# WORK INSTRUCTIONS
Each entry that appears below should be restated word for word.

# DATA EXCERPTS
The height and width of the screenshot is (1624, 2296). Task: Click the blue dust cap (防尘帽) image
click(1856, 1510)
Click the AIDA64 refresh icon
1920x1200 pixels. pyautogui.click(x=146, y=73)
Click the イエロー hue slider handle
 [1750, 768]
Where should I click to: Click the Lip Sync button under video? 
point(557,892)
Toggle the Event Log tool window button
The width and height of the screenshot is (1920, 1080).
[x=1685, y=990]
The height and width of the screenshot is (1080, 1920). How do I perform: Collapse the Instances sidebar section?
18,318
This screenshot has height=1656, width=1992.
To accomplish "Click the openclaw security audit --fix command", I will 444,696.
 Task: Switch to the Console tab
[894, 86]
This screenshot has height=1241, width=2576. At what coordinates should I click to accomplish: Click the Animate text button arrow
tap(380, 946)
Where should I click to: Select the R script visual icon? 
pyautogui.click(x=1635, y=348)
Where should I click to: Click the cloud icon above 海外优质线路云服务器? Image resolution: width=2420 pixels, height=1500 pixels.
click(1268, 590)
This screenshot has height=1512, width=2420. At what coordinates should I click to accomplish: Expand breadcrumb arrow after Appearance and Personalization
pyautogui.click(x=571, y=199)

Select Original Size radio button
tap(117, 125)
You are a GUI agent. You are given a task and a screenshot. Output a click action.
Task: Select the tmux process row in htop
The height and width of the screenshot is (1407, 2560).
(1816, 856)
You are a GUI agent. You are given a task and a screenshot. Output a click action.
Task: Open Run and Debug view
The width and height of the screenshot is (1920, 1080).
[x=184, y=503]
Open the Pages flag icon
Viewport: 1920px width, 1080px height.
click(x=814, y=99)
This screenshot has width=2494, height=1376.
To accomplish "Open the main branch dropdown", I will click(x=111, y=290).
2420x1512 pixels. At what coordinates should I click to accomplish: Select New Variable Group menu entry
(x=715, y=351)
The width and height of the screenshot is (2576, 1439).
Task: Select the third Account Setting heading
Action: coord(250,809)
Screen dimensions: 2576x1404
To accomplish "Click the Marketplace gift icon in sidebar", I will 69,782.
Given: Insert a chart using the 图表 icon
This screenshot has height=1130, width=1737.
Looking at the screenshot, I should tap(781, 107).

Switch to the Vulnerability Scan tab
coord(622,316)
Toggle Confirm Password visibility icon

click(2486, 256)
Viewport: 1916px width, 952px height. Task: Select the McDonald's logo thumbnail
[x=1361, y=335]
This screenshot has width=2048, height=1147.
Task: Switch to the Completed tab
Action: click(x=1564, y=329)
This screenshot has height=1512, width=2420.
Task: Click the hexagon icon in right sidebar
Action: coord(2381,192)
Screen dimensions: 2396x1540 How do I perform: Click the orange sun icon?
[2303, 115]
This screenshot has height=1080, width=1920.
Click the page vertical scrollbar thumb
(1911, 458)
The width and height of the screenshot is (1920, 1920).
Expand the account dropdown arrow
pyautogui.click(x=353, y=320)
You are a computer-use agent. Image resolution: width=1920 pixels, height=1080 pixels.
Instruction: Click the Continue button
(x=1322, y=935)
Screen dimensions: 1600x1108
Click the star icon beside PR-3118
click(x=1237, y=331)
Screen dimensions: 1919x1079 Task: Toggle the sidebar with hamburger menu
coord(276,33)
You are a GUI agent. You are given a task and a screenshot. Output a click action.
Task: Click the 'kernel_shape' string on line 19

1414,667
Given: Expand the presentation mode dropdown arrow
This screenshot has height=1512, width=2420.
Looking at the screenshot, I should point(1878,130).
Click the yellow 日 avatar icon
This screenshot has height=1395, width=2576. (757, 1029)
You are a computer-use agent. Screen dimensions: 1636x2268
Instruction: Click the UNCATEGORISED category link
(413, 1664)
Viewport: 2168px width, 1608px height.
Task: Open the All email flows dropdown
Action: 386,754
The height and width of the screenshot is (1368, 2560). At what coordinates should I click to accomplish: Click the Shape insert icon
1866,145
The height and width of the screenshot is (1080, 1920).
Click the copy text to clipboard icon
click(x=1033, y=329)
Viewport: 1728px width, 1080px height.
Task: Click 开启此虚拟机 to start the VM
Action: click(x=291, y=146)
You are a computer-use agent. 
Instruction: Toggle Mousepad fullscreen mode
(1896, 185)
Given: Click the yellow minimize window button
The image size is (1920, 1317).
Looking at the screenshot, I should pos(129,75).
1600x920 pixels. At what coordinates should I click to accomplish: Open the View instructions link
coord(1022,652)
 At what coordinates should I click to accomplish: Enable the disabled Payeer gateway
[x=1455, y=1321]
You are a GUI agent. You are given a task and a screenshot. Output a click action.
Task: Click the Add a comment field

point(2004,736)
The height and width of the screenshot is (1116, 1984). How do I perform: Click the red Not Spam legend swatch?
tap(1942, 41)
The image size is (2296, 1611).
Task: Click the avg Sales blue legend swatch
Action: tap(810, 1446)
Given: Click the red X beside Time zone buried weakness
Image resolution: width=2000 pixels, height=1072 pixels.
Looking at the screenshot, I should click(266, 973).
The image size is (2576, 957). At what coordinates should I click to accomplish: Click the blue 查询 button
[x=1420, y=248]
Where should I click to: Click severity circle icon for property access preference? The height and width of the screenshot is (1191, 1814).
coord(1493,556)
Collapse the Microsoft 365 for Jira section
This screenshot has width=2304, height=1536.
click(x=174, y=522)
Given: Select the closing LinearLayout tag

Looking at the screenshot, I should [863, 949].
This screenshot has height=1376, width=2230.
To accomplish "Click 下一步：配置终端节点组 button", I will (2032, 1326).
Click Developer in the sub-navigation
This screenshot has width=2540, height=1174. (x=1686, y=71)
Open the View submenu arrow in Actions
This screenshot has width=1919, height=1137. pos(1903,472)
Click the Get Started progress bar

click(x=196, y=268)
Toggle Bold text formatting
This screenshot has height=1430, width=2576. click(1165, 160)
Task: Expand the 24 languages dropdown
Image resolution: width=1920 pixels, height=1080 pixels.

# SOLUTION FOR THIS PROBLEM
The height and width of the screenshot is (1624, 2296). Task: Click the blue dust cap (防尘帽) image
click(1856, 1510)
Click the AIDA64 refresh icon
1920x1200 pixels. pyautogui.click(x=146, y=73)
Click the イエロー hue slider handle
 [1750, 768]
Where should I click to: Click the Lip Sync button under video? 
point(557,892)
Toggle the Event Log tool window button
The width and height of the screenshot is (1920, 1080).
[x=1685, y=990]
The height and width of the screenshot is (1080, 1920). How do I perform: Collapse the Instances sidebar section?
18,318
This screenshot has height=1656, width=1992.
To accomplish "Click the openclaw security audit --fix command", I will 444,696.
 Task: Switch to the Console tab
[894, 86]
This screenshot has height=1241, width=2576. At what coordinates should I click to accomplish: Click the Animate text button arrow
tap(380, 946)
Where should I click to: Select the R script visual icon? 
pyautogui.click(x=1635, y=348)
Where should I click to: Click the cloud icon above 海外优质线路云服务器? Image resolution: width=2420 pixels, height=1500 pixels.
click(1268, 590)
This screenshot has height=1512, width=2420. At what coordinates should I click to accomplish: Expand breadcrumb arrow after Appearance and Personalization
pyautogui.click(x=571, y=199)

Select Original Size radio button
tap(117, 125)
You are a GUI agent. You are given a task and a screenshot. Output a click action.
Task: Select the tmux process row in htop
The height and width of the screenshot is (1407, 2560).
(1816, 856)
You are a GUI agent. You are given a task and a screenshot. Output a click action.
Task: Open Run and Debug view
The width and height of the screenshot is (1920, 1080).
[x=184, y=503]
Open the Pages flag icon
Viewport: 1920px width, 1080px height.
click(x=814, y=99)
This screenshot has width=2494, height=1376.
To accomplish "Open the main branch dropdown", I will click(x=111, y=290).
2420x1512 pixels. At what coordinates should I click to accomplish: Select New Variable Group menu entry
(x=715, y=351)
The width and height of the screenshot is (2576, 1439).
Task: Select the third Account Setting heading
Action: coord(250,809)
Screen dimensions: 2576x1404
To accomplish "Click the Marketplace gift icon in sidebar", I will 69,782.
Given: Insert a chart using the 图表 icon
This screenshot has height=1130, width=1737.
Looking at the screenshot, I should tap(781, 107).

Switch to the Vulnerability Scan tab
coord(622,316)
Toggle Confirm Password visibility icon

click(2486, 256)
Viewport: 1916px width, 952px height. Task: Select the McDonald's logo thumbnail
[x=1361, y=335]
This screenshot has width=2048, height=1147.
Task: Switch to the Completed tab
Action: click(x=1564, y=329)
This screenshot has height=1512, width=2420.
Task: Click the hexagon icon in right sidebar
Action: coord(2381,192)
Screen dimensions: 2396x1540 How do I perform: Click the orange sun icon?
[2303, 115]
This screenshot has height=1080, width=1920.
Click the page vertical scrollbar thumb
(1911, 458)
The width and height of the screenshot is (1920, 1920).
Expand the account dropdown arrow
pyautogui.click(x=353, y=320)
You are a computer-use agent. Image resolution: width=1920 pixels, height=1080 pixels.
Instruction: Click the Continue button
(x=1322, y=935)
Screen dimensions: 1600x1108
Click the star icon beside PR-3118
click(x=1237, y=331)
Screen dimensions: 1919x1079 Task: Toggle the sidebar with hamburger menu
coord(276,33)
You are a GUI agent. You are given a task and a screenshot. Output a click action.
Task: Click the 'kernel_shape' string on line 19

1414,667
Given: Expand the presentation mode dropdown arrow
This screenshot has height=1512, width=2420.
Looking at the screenshot, I should point(1878,130).
Click the yellow 日 avatar icon
This screenshot has height=1395, width=2576. (757, 1029)
You are a computer-use agent. Screen dimensions: 1636x2268
Instruction: Click the UNCATEGORISED category link
(413, 1664)
Viewport: 2168px width, 1608px height.
Task: Open the All email flows dropdown
Action: 386,754
The height and width of the screenshot is (1368, 2560). At what coordinates should I click to accomplish: Click the Shape insert icon
1866,145
The height and width of the screenshot is (1080, 1920).
Click the copy text to clipboard icon
click(x=1033, y=329)
Viewport: 1728px width, 1080px height.
Task: Click 开启此虚拟机 to start the VM
Action: click(x=291, y=146)
You are a computer-use agent. 
Instruction: Toggle Mousepad fullscreen mode
(1896, 185)
Given: Click the yellow minimize window button
The image size is (1920, 1317).
Looking at the screenshot, I should pos(129,75).
1600x920 pixels. At what coordinates should I click to accomplish: Open the View instructions link
coord(1022,652)
 At what coordinates should I click to accomplish: Enable the disabled Payeer gateway
[x=1455, y=1321]
You are a GUI agent. You are given a task and a screenshot. Output a click action.
Task: Click the Add a comment field

point(2004,736)
The height and width of the screenshot is (1116, 1984). How do I perform: Click the red Not Spam legend swatch?
tap(1942, 41)
The image size is (2296, 1611).
Task: Click the avg Sales blue legend swatch
Action: tap(810, 1446)
Given: Click the red X beside Time zone buried weakness
Image resolution: width=2000 pixels, height=1072 pixels.
Looking at the screenshot, I should click(266, 973).
The image size is (2576, 957). At what coordinates should I click to accomplish: Click the blue 查询 button
[x=1420, y=248]
Where should I click to: Click severity circle icon for property access preference? The height and width of the screenshot is (1191, 1814).
coord(1493,556)
Collapse the Microsoft 365 for Jira section
This screenshot has width=2304, height=1536.
click(x=174, y=522)
Given: Select the closing LinearLayout tag

Looking at the screenshot, I should [863, 949].
This screenshot has height=1376, width=2230.
To accomplish "Click 下一步：配置终端节点组 button", I will (2032, 1326).
Click Developer in the sub-navigation
This screenshot has width=2540, height=1174. (x=1686, y=71)
Open the View submenu arrow in Actions
This screenshot has width=1919, height=1137. pos(1903,472)
Click the Get Started progress bar

click(x=196, y=268)
Toggle Bold text formatting
This screenshot has height=1430, width=2576. click(1165, 160)
Task: Expand the 24 languages dropdown
Image resolution: width=1920 pixels, height=1080 pixels.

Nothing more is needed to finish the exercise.